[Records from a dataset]
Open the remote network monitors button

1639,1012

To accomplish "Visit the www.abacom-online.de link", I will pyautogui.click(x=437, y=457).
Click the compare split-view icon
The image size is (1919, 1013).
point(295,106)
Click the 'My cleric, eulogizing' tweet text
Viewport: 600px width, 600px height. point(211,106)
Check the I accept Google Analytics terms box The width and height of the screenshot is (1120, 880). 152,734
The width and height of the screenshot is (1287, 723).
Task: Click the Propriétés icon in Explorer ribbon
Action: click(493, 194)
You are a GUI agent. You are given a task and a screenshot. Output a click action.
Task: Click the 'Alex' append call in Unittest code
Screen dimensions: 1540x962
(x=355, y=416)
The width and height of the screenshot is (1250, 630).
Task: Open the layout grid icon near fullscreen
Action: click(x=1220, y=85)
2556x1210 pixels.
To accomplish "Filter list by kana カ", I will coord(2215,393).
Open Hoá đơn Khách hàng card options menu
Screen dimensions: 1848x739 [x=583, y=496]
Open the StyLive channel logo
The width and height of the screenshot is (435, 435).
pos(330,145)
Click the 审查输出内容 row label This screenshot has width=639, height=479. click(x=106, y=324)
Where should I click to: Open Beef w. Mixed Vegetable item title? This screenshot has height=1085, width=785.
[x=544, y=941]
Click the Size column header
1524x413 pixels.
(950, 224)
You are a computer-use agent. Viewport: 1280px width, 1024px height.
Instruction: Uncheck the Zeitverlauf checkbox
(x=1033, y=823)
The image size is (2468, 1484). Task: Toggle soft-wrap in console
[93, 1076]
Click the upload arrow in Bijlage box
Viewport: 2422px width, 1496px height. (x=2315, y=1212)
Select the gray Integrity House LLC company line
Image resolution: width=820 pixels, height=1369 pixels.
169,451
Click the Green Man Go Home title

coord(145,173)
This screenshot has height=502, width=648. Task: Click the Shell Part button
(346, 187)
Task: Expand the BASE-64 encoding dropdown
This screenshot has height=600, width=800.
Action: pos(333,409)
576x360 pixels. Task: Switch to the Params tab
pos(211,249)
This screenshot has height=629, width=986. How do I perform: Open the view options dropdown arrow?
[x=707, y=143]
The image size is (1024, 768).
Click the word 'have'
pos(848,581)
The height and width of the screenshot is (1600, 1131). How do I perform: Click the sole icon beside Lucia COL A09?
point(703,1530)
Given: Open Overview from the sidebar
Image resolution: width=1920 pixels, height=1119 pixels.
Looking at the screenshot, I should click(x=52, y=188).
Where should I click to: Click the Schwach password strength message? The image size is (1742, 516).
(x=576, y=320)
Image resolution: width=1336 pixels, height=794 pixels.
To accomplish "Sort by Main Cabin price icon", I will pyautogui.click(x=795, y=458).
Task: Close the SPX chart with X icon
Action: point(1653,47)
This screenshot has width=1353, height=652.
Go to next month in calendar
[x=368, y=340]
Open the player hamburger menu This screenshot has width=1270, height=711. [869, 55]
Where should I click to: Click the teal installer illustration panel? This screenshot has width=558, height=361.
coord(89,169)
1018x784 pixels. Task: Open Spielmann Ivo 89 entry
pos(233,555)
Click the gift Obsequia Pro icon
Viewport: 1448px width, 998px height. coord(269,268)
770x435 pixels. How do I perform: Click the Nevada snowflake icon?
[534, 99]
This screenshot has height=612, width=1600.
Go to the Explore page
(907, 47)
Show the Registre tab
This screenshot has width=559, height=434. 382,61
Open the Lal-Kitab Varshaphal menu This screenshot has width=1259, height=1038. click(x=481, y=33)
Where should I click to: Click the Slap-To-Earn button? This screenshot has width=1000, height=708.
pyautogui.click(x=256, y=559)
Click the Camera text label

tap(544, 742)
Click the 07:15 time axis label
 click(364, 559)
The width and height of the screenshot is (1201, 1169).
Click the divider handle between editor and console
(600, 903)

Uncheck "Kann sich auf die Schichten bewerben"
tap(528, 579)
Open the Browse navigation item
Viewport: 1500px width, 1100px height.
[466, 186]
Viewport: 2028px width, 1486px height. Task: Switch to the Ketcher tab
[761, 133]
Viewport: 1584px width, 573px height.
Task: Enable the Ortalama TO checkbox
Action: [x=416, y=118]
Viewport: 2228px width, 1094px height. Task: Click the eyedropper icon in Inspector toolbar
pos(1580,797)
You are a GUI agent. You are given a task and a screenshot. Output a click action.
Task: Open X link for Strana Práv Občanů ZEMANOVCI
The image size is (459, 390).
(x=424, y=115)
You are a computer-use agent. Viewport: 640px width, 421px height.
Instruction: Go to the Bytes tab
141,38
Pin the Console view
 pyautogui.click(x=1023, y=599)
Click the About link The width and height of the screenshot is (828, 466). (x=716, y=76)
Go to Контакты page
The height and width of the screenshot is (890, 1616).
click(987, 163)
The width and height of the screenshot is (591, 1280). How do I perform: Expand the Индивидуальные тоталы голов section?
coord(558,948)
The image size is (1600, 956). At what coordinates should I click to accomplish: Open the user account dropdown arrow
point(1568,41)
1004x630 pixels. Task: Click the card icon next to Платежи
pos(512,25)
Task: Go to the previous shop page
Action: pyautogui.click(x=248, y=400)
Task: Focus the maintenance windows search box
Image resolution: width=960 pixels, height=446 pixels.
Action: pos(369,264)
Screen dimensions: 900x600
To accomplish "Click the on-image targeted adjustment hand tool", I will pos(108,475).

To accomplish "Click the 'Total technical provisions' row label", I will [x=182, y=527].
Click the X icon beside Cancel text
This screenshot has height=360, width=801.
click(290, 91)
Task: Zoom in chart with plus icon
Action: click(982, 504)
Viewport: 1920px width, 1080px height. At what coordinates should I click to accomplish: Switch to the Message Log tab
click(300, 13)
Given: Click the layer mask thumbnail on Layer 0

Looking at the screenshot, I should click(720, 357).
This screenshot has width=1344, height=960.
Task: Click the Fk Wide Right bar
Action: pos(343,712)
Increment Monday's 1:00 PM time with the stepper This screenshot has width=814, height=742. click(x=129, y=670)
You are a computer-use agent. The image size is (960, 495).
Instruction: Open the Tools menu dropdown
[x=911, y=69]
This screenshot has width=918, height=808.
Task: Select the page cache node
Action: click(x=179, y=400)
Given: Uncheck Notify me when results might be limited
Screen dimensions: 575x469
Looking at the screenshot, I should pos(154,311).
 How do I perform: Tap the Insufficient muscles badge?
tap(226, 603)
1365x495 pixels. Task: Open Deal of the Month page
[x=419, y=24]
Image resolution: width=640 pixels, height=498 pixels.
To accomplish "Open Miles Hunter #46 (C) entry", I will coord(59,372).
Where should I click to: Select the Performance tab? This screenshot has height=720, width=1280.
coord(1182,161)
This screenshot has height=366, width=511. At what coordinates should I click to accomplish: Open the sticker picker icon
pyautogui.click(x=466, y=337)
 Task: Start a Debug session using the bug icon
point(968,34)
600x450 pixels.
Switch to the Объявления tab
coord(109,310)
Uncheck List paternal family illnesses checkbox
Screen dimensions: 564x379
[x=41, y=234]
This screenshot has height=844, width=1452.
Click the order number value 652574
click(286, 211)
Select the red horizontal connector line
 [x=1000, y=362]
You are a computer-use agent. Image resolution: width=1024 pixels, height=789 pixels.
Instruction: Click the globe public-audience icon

→ **Exercise requirements**
Retype all of the data above, line for line, without changing anything.

→ **Response to this exercise**
Open the remote network monitors button

1639,1012

To accomplish "Visit the www.abacom-online.de link", I will pyautogui.click(x=437, y=457).
Click the compare split-view icon
The image size is (1919, 1013).
point(295,106)
Click the 'My cleric, eulogizing' tweet text
Viewport: 600px width, 600px height. point(211,106)
Check the I accept Google Analytics terms box The width and height of the screenshot is (1120, 880). 152,734
The width and height of the screenshot is (1287, 723).
Task: Click the Propriétés icon in Explorer ribbon
Action: click(493, 194)
You are a GUI agent. You are given a task and a screenshot. Output a click action.
Task: Click the 'Alex' append call in Unittest code
Screen dimensions: 1540x962
(x=355, y=416)
The width and height of the screenshot is (1250, 630).
Task: Open the layout grid icon near fullscreen
Action: click(x=1220, y=85)
2556x1210 pixels.
To accomplish "Filter list by kana カ", I will coord(2215,393).
Open Hoá đơn Khách hàng card options menu
Screen dimensions: 1848x739 [x=583, y=496]
Open the StyLive channel logo
The width and height of the screenshot is (435, 435).
pos(330,145)
Click the 审查输出内容 row label This screenshot has width=639, height=479. click(x=106, y=324)
Where should I click to: Open Beef w. Mixed Vegetable item title? This screenshot has height=1085, width=785.
[x=544, y=941]
Click the Size column header
1524x413 pixels.
(950, 224)
You are a computer-use agent. Viewport: 1280px width, 1024px height.
Instruction: Uncheck the Zeitverlauf checkbox
(x=1033, y=823)
The image size is (2468, 1484). Task: Toggle soft-wrap in console
[93, 1076]
Click the upload arrow in Bijlage box
Viewport: 2422px width, 1496px height. (x=2315, y=1212)
Select the gray Integrity House LLC company line
Image resolution: width=820 pixels, height=1369 pixels.
169,451
Click the Green Man Go Home title

coord(145,173)
This screenshot has height=502, width=648. Task: Click the Shell Part button
(346, 187)
Task: Expand the BASE-64 encoding dropdown
This screenshot has height=600, width=800.
Action: pos(333,409)
576x360 pixels. Task: Switch to the Params tab
pos(211,249)
This screenshot has height=629, width=986. How do I perform: Open the view options dropdown arrow?
[x=707, y=143]
The image size is (1024, 768).
Click the word 'have'
pos(848,581)
The height and width of the screenshot is (1600, 1131). How do I perform: Click the sole icon beside Lucia COL A09?
point(703,1530)
Given: Open Overview from the sidebar
Image resolution: width=1920 pixels, height=1119 pixels.
Looking at the screenshot, I should click(x=52, y=188).
Where should I click to: Click the Schwach password strength message? The image size is (1742, 516).
(x=576, y=320)
Image resolution: width=1336 pixels, height=794 pixels.
To accomplish "Sort by Main Cabin price icon", I will pyautogui.click(x=795, y=458).
Task: Close the SPX chart with X icon
Action: point(1653,47)
This screenshot has width=1353, height=652.
Go to next month in calendar
[x=368, y=340]
Open the player hamburger menu This screenshot has width=1270, height=711. [869, 55]
Where should I click to: Click the teal installer illustration panel? This screenshot has width=558, height=361.
coord(89,169)
1018x784 pixels. Task: Open Spielmann Ivo 89 entry
pos(233,555)
Click the gift Obsequia Pro icon
Viewport: 1448px width, 998px height. coord(269,268)
770x435 pixels. How do I perform: Click the Nevada snowflake icon?
[534, 99]
This screenshot has height=612, width=1600.
Go to the Explore page
(907, 47)
Show the Registre tab
This screenshot has width=559, height=434. 382,61
Open the Lal-Kitab Varshaphal menu This screenshot has width=1259, height=1038. click(x=481, y=33)
Where should I click to: Click the Slap-To-Earn button? This screenshot has width=1000, height=708.
pyautogui.click(x=256, y=559)
Click the Camera text label

tap(544, 742)
Click the 07:15 time axis label
 click(364, 559)
The width and height of the screenshot is (1201, 1169).
Click the divider handle between editor and console
(600, 903)

Uncheck "Kann sich auf die Schichten bewerben"
tap(528, 579)
Open the Browse navigation item
Viewport: 1500px width, 1100px height.
[466, 186]
Viewport: 2028px width, 1486px height. Task: Switch to the Ketcher tab
[761, 133]
Viewport: 1584px width, 573px height.
Task: Enable the Ortalama TO checkbox
Action: [x=416, y=118]
Viewport: 2228px width, 1094px height. Task: Click the eyedropper icon in Inspector toolbar
pos(1580,797)
You are a GUI agent. You are given a task and a screenshot. Output a click action.
Task: Open X link for Strana Práv Občanů ZEMANOVCI
The image size is (459, 390).
(x=424, y=115)
You are a computer-use agent. Viewport: 640px width, 421px height.
Instruction: Go to the Bytes tab
141,38
Pin the Console view
 pyautogui.click(x=1023, y=599)
Click the About link The width and height of the screenshot is (828, 466). (x=716, y=76)
Go to Контакты page
The height and width of the screenshot is (890, 1616).
click(987, 163)
The width and height of the screenshot is (591, 1280). How do I perform: Expand the Индивидуальные тоталы голов section?
coord(558,948)
The image size is (1600, 956). At what coordinates should I click to accomplish: Open the user account dropdown arrow
point(1568,41)
1004x630 pixels. Task: Click the card icon next to Платежи
pos(512,25)
Task: Go to the previous shop page
Action: pyautogui.click(x=248, y=400)
Task: Focus the maintenance windows search box
Image resolution: width=960 pixels, height=446 pixels.
Action: pos(369,264)
Screen dimensions: 900x600
To accomplish "Click the on-image targeted adjustment hand tool", I will pos(108,475).

To accomplish "Click the 'Total technical provisions' row label", I will [x=182, y=527].
Click the X icon beside Cancel text
This screenshot has height=360, width=801.
click(290, 91)
Task: Zoom in chart with plus icon
Action: click(982, 504)
Viewport: 1920px width, 1080px height. At what coordinates should I click to accomplish: Switch to the Message Log tab
click(300, 13)
Given: Click the layer mask thumbnail on Layer 0

Looking at the screenshot, I should click(720, 357).
This screenshot has width=1344, height=960.
Task: Click the Fk Wide Right bar
Action: pos(343,712)
Increment Monday's 1:00 PM time with the stepper This screenshot has width=814, height=742. click(x=129, y=670)
You are a computer-use agent. The image size is (960, 495).
Instruction: Open the Tools menu dropdown
[x=911, y=69]
This screenshot has width=918, height=808.
Task: Select the page cache node
Action: click(x=179, y=400)
Given: Uncheck Notify me when results might be limited
Screen dimensions: 575x469
Looking at the screenshot, I should pos(154,311).
 How do I perform: Tap the Insufficient muscles badge?
tap(226, 603)
1365x495 pixels. Task: Open Deal of the Month page
[x=419, y=24]
Image resolution: width=640 pixels, height=498 pixels.
To accomplish "Open Miles Hunter #46 (C) entry", I will coord(59,372).
Where should I click to: Select the Performance tab? This screenshot has height=720, width=1280.
coord(1182,161)
This screenshot has height=366, width=511. At what coordinates should I click to accomplish: Open the sticker picker icon
pyautogui.click(x=466, y=337)
 Task: Start a Debug session using the bug icon
point(968,34)
600x450 pixels.
Switch to the Объявления tab
coord(109,310)
Uncheck List paternal family illnesses checkbox
Screen dimensions: 564x379
[x=41, y=234]
This screenshot has height=844, width=1452.
Click the order number value 652574
click(286, 211)
Select the red horizontal connector line
 [x=1000, y=362]
You are a computer-use agent. Image resolution: width=1024 pixels, height=789 pixels.
Instruction: Click the globe public-audience icon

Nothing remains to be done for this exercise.